The case of modern American parenthood
Part two in our three part discussion about mental load and motherhood
Is modern parenting really that much harder (and more stressful) now than for generations past?
The Surgeon General seems to think so:
“Many parents also struggle with a modern practice of time-intensive parenting and contemporary expectations around childhood achievement that tells them if they are not doing more and more for their children in the escalating race for success, they will fail as parents.” – from the The U.S. Surgeon General's Advisory on the Mental Health & Well-Being of Parents
In our last post on the mental load, we talked about the importance of a definition that captures both the cognitive and the emotional weight of the problems on our minds.
Even though the Surgeon General Advisory on parenting stress and parental mental health did not ever mention the phrase emotional labor and somehow skipped over naming mental load, that paragraph about “modern practice of time-intensive parenting and contemporary expectations” smacks of the emotional component weighing down the cognitive labor of parenting in America today.
This point was further explored by NYT reporter, Claire Cain Miller this week. With a special call out to the even more recent pressure parents are feeling:
“Parents feel they need to make up for what their children lost during the pandemic. Social media has made comparisons with other parents inescapable. Technological change has made it harder to prepare children for future work. Americans have less faith that the political system can address families’ problems.” — Claire Cain Miller
Let’s peel this mental load onion a wee bit more.
Where we left off – Haley had walked through her experience finding child care for her toddler and all the cognitive and emotional aerobatics that went into the process. We noted that it is often the emotional component of the mental load that makes it feel the heaviest and most stressful.
We start back on this point…
Molly:
Back to your perspective on emotional labor and your experience with child care…
I'm thinking about American parenting, child care, and the current state of how we focus on safety while bringing in so many more elements to that consideration. We may ask: “and are they safe?” while also including “is my kid happy?”; “are they loved?”; “are they engaged?”; “are they…?”
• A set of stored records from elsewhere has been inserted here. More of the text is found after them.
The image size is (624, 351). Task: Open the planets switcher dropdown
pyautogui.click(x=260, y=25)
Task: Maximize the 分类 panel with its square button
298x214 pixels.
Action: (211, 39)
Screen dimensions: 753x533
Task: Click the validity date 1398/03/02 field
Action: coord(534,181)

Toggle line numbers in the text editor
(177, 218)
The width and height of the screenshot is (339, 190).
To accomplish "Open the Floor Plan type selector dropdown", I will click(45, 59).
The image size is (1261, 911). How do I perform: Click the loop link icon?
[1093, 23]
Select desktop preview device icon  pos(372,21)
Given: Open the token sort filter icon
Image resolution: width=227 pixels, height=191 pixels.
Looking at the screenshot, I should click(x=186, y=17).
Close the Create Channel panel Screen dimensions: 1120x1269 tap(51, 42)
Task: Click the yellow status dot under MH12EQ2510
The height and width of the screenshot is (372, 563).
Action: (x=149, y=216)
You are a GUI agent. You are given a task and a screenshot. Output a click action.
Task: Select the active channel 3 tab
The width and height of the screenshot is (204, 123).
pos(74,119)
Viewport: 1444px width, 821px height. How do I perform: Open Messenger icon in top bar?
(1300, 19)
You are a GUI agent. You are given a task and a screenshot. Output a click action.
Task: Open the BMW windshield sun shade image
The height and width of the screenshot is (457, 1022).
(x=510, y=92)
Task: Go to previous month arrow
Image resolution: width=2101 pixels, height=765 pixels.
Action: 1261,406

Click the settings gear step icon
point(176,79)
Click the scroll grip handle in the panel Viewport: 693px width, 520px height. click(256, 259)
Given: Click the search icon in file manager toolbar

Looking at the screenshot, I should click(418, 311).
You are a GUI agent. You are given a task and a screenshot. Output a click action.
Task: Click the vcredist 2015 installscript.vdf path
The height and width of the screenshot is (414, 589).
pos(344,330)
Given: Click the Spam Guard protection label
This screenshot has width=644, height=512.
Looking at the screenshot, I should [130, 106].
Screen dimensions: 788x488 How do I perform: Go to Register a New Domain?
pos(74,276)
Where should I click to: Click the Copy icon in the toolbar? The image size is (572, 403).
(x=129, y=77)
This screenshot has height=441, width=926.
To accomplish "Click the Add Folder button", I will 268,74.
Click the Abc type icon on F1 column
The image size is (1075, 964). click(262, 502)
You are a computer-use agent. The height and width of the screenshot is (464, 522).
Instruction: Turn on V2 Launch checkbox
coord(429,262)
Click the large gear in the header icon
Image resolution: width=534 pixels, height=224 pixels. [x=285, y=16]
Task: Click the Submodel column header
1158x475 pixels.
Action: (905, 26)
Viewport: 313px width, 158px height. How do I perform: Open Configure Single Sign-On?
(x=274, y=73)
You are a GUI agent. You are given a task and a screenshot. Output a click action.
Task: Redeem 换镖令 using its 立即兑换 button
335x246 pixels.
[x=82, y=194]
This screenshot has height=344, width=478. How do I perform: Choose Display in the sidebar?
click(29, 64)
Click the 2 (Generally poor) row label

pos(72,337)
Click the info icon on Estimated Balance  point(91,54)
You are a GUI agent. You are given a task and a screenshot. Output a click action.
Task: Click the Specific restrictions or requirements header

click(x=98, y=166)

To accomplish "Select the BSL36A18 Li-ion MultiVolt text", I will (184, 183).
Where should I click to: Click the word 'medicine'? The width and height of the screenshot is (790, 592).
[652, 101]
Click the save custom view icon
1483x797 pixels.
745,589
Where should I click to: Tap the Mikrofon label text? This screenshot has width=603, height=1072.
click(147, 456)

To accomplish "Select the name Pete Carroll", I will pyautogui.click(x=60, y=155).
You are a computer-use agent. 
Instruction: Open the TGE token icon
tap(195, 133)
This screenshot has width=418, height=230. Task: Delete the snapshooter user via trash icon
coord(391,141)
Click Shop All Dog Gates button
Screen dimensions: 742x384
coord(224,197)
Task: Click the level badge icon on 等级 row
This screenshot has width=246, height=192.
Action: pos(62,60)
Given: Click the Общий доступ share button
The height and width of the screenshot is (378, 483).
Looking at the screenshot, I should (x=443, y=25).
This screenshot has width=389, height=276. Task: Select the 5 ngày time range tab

Beyond the basic fears about safety in child care1 and schools2, we're in this society where we (mothers/parents) feel more responsible for the future wellbeing of our children. Are they doing enough in school? Are they doing enough activities to get into a good college? Are they getting into that good college? Are they happy in that “good” college? Are they getting a job that will allow them to be financially stable AND fulfilled?
“This intense parenting moment and the cultural pressure to not fuck up our kids seems representative of the disproportionate emotional labor piling onto mothers.” — Molly
Modern parents are over-invested in our children’s futures in all these ways. Tack on the obvious inequity issues given that there are parents who can afford the advantageous extras – private schools and tutoring and extracurriculars – and parents who cannot. Even the relatively recent boom in the privatization of youth sports adds an element of privilege to athletics3.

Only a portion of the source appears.